The only previous study on the effects of hypernatremia on acid–base state found that the development of metabolic alkalosis correlated with the strong ion difference but not with the absolute serum sodium concentration [14]. This finding can be explained well by use of the physical–chemical approach: If a rise in serum sodium is accompanied by a concurrent rise in serum chloride concentration the effect of hypernatremia is counteracted by the developing hyperchloremic acidosis, resulting in no obvious change in metabolic acid–base state as measured by base excess.

It is very easy to imagine that the mechanism mentioned by Luke and Galla plays a central role in our critically ill patients: diuretics are the mainstay of therapy in critically ill patients; additionally, in our collective, balanced infusion solutions such as lactated Ringer’s solution with a lower chloride content are preferred over isotonic sodium chloride solutions, mainly in order to avoid the development of hyperchloremic acidosis. This administration of infusion solutions with a reduced chloride content in addition to the administration of diuretics may be a crucial part of the mechanisms leading to hypernatremic alkalosis. Taken together, hypernatremic alkalosis can be considered a counterpart to dilutional acidosis.
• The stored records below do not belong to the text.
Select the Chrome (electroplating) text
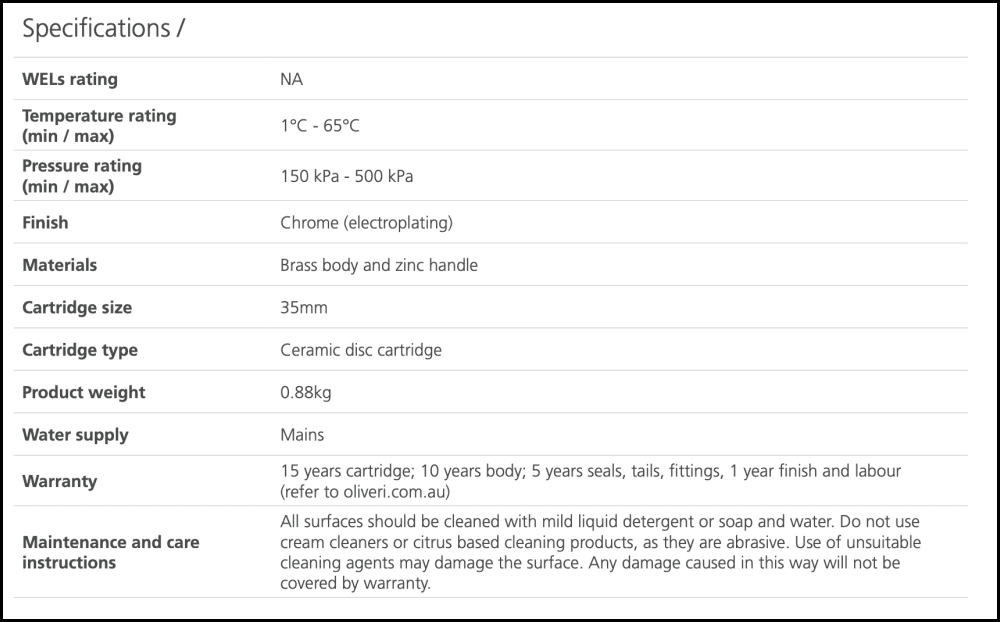 [x=366, y=223]
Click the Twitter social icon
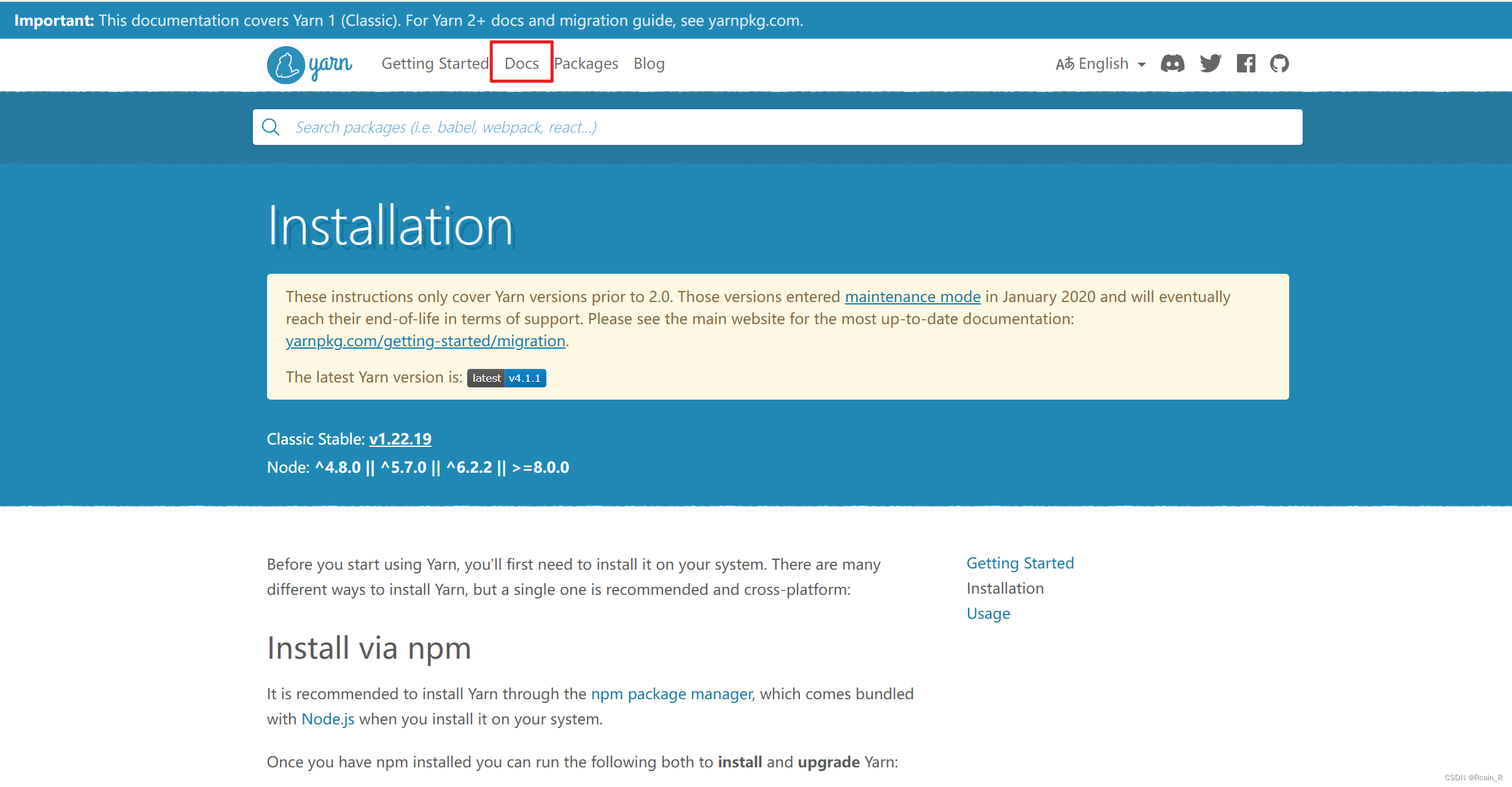 (x=1210, y=63)
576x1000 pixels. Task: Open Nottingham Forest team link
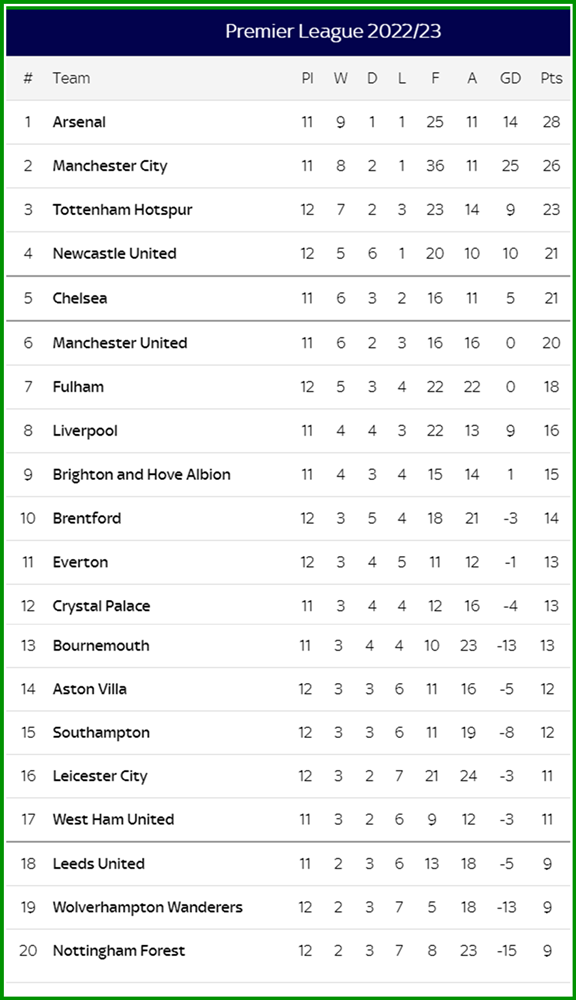(119, 950)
Hypernatremia is a common event in critically ill patients with about 2 % of patients having it on presentation to the ICU and about 10 % developing it during ICU stay [5, 6, 27]. Only recently, hypernatremia was found to be an independent predictor of mortality in critically ill patients [5]. In the few studies on the mechanisms leading to ICU-acquired hypernatremia, a strong iatrogenic component could be identified [15, 25]. Having this fact in mind, it should be clear that a profound knowledge of the clinical implications of (in-hospital/ICU-acquired) hypernatremia is necessary. Nevertheless, despite the few studies which investigated the detrimental effects of hypernatremia and the associated hyperosmolality, there is a lack of modern studies systematically studying the effects of hypernatremia on physiologic functions [810, 28, 29]. In the present study we were able to show that a rise in serum sodium is associated with a rising pH and serum bicarbonate, indicating an alkalinizing effect of hypernatremia. The significance of our findings for patient outcome remains unclear so far. On the other hand, metabolic alkalosis is the most common acid–base disturbance in critically ill patients [30]. Presence of metabolic alkalosis is associated with the occurrence of cardiac arrhythmias, which are often refractory [31]. Moreover, metabolic alkalosis leads to hypoventilation in patients with and without lung disease [32, 33]. Finally, studies have been published which found an increase in mortality in critically ill patients with compared to those without metabolic alkalosis [34, 35].

Our study is limited by its retrospective design. Additionally, we were not able to include all patients owing to a lack of data. Although there is some evidence that metabolic alkalosis per se has adverse effects on patient morbidity and mortality as discussed above, the definitive impact on a patient’s course of disease remains uncertain.

In conclusion, the present results indicate that rising serum sodium levels/hypernatremia lead to an increase in pH, serum bicarbonate, and standard base excess indicating metabolic alkalosis. Hypernatremic alkalosis should considered to be an independent factor of metabolic acid–base disorders comparable to hyperchloremic acidosis and should be part of the differential diagnosis of metabolic acid–base disturbances.